Angeline Morrison The Sorrow Songs (Folk Songs Of Black Experience)
Review by Chris Nickson
The slave trade was an awful thing, buying and selling people and treating them as less than human. But those people were able to carry a few things inside them. One was music, which took on different shapes in the countries where they were carried. Largely, though, slavery didn’t exist in Britain (although black Africans have lived here since at least Roman times), so the Isles never had a similar legacy.
Angeline Morrison, herself descended from African slaves, has told some of the stories of black people who’ve lived here. She brings them alive, makes sure they have a place in history.
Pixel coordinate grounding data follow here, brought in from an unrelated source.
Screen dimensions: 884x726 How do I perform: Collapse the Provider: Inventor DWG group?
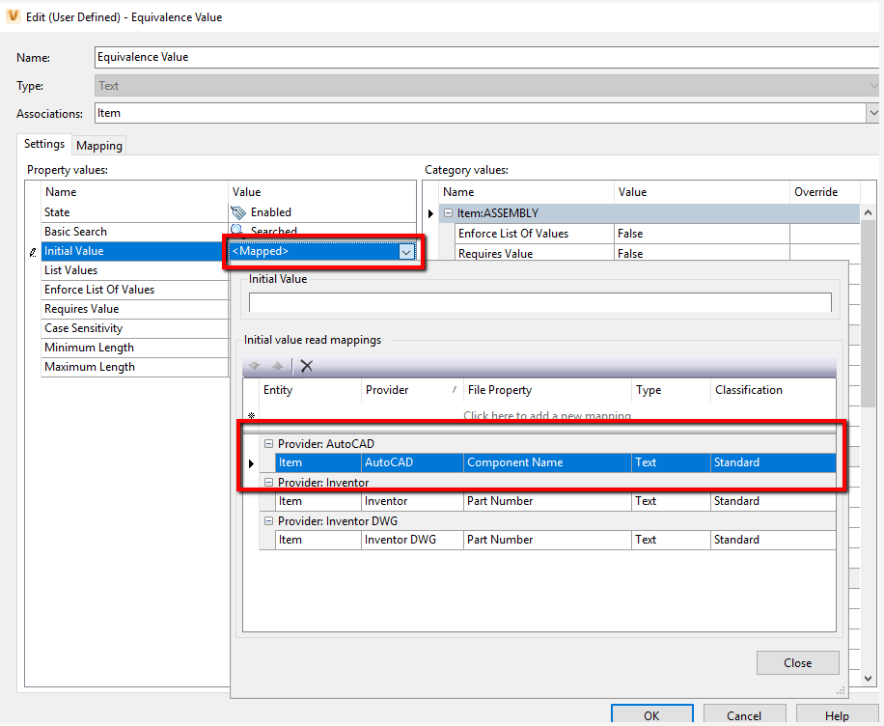point(267,520)
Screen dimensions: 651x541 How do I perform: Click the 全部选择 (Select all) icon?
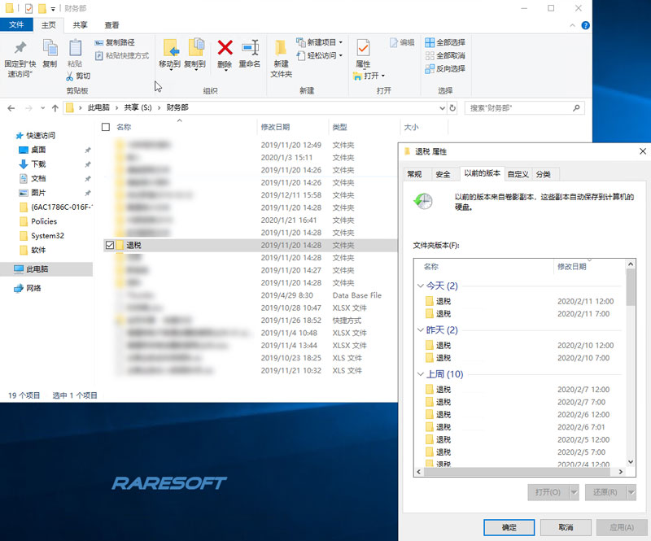click(x=430, y=42)
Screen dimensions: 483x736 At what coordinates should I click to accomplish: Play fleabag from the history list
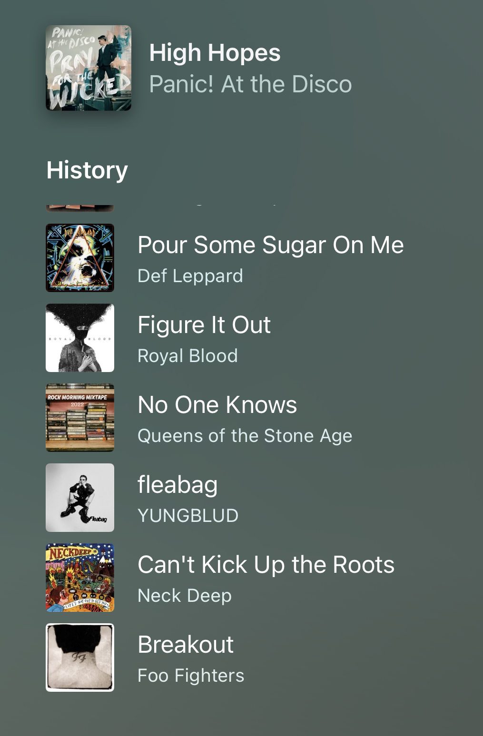point(177,485)
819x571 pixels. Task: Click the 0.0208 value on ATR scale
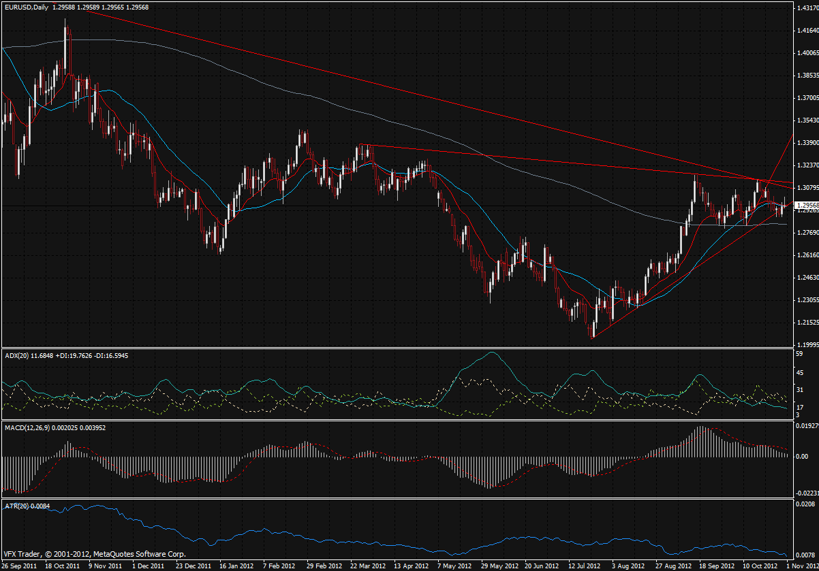click(804, 504)
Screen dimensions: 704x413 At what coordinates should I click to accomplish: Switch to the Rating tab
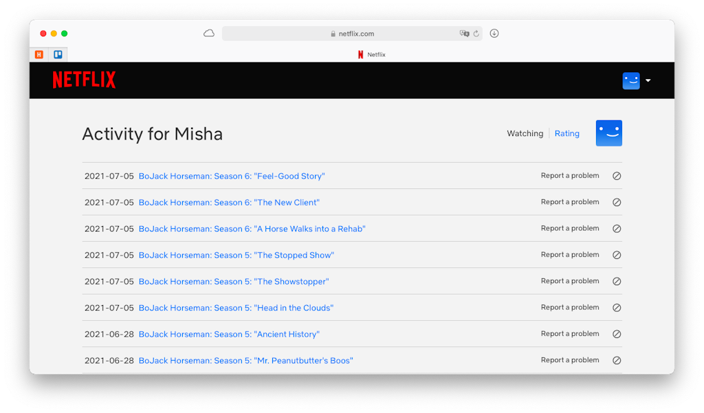click(x=567, y=133)
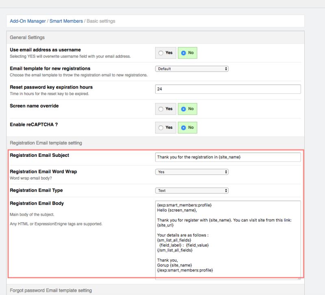325x295 pixels.
Task: Select Yes for use email address as username
Action: point(165,53)
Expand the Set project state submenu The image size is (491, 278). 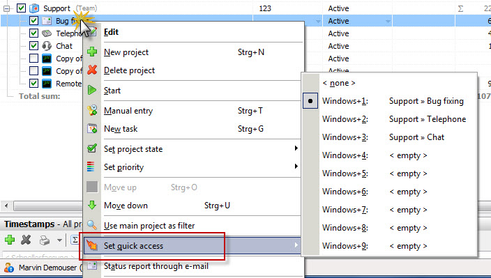200,149
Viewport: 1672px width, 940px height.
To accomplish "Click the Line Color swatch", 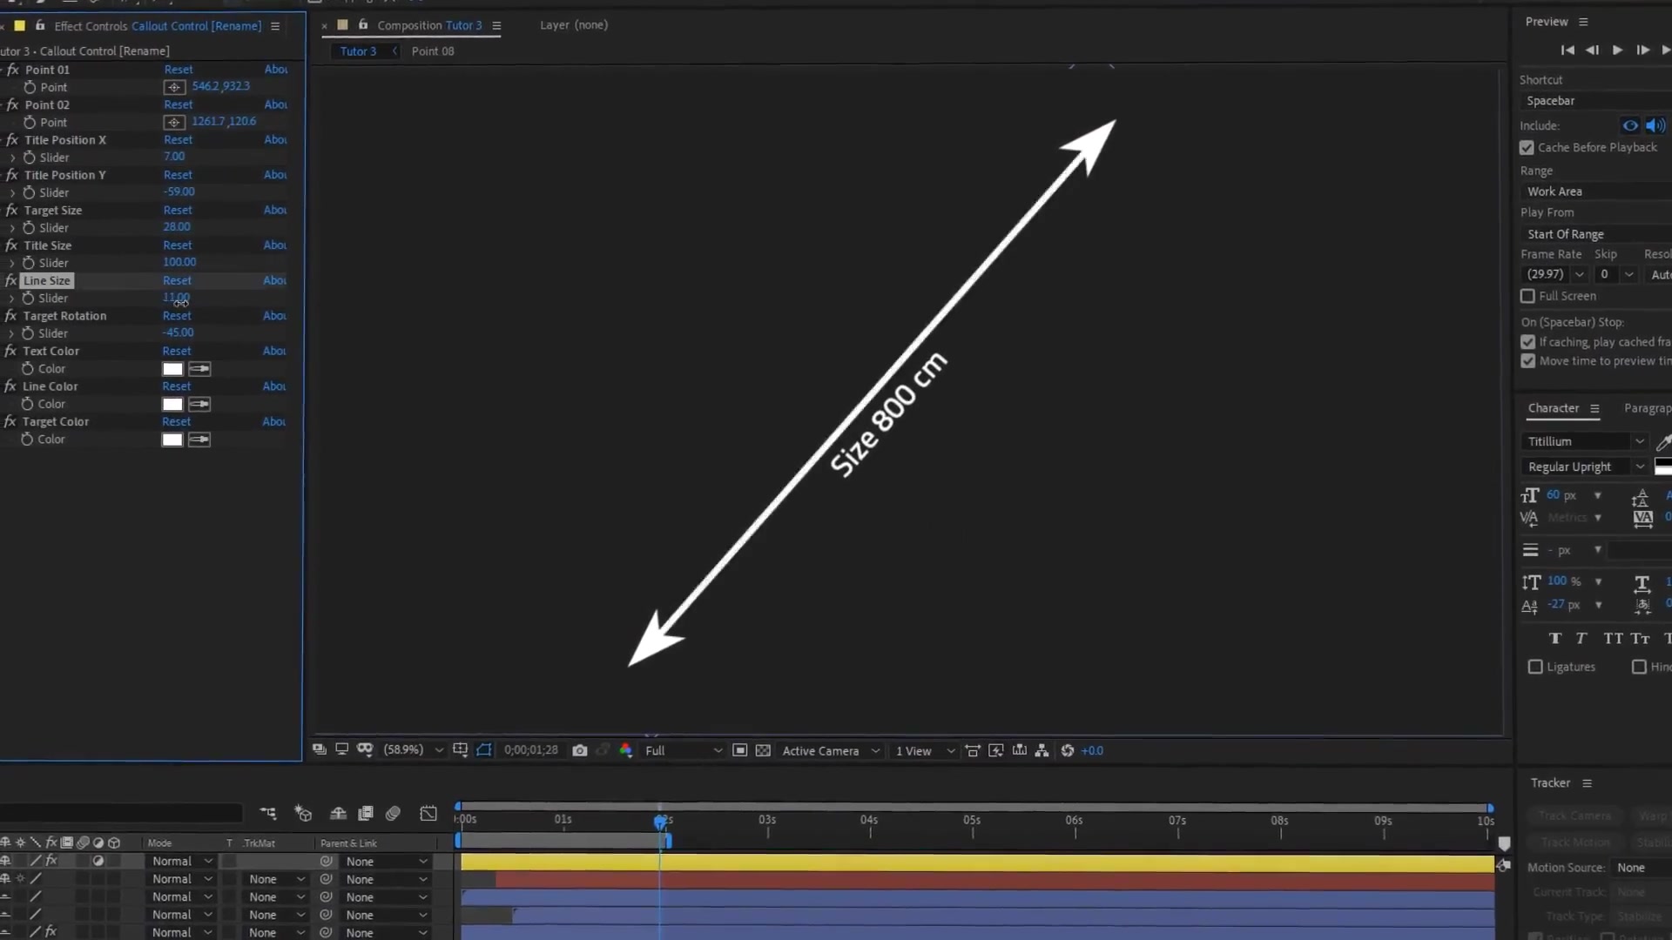I will click(x=171, y=404).
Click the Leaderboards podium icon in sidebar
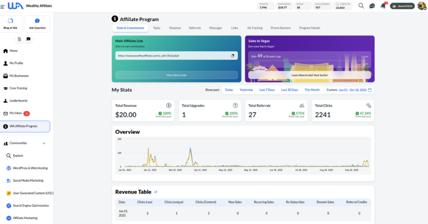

Sometimes she’s stitched a piece together from small fragments, as with “Unknown African Boy d.1830.” The song makes him more than the inscription of a drowned child on a gravestone. He becomes solid, real, and the beautifully mournful piece become an elegy, a memorial.
"Black John" (excerpt)
Then there’s the Welshman “Black John,” whose name was John Ystumllyn, a slave who came to be owned on a Welsh estate and proved to be a natural with plants, now acknowledged as Britain’s first black horticulturalist. Relatively better-known is Mary Seacole, from Jamaica, who nursed so many soldiers during the Crimean War and is celebrated in “Cinnamon Water.”
"The Hand Of Fanny Johnson" (excerpt)
Everything is rooted in history and reality, about people who lived and loved and died - songs of the people, for the people, which is perhaps as good a definition of folk music as any. And this is very definitely folk music, lovingly arranged and played (with a spare, sympathetic production by Eliza Carthy). Morrison grew up with folk music, and these are songs made for performers and audiences. The tune of “Black John” sounds as if it’s been around for hundreds of years, while the singalong uptempo melody of the “The Hand Of Fanny Johnson” contrasts with its rather gruesome subject, but creates something memorable.
"Slave No More" (excerpt)
To finish the album, “Slave No More,” the tale of a slave and his master (Evaristo Muchavela and Thomas Johns) buried in a single grave sounds like a hymn or release and ultimately joy – a fine way to end.
Calling things worthy can sometimes be a way to damn with faint praise. In this case, this is an album that’s as good as any folk album you’re likely to hear, a recording that’s long been needed. It’s the product of acute intelligence and grounding in the folk tradition, married with loving, intensive research, real passion that gives voice to those people who would otherwise be forgetten. The Sorrow Songs is worthy and eminently worthwhile.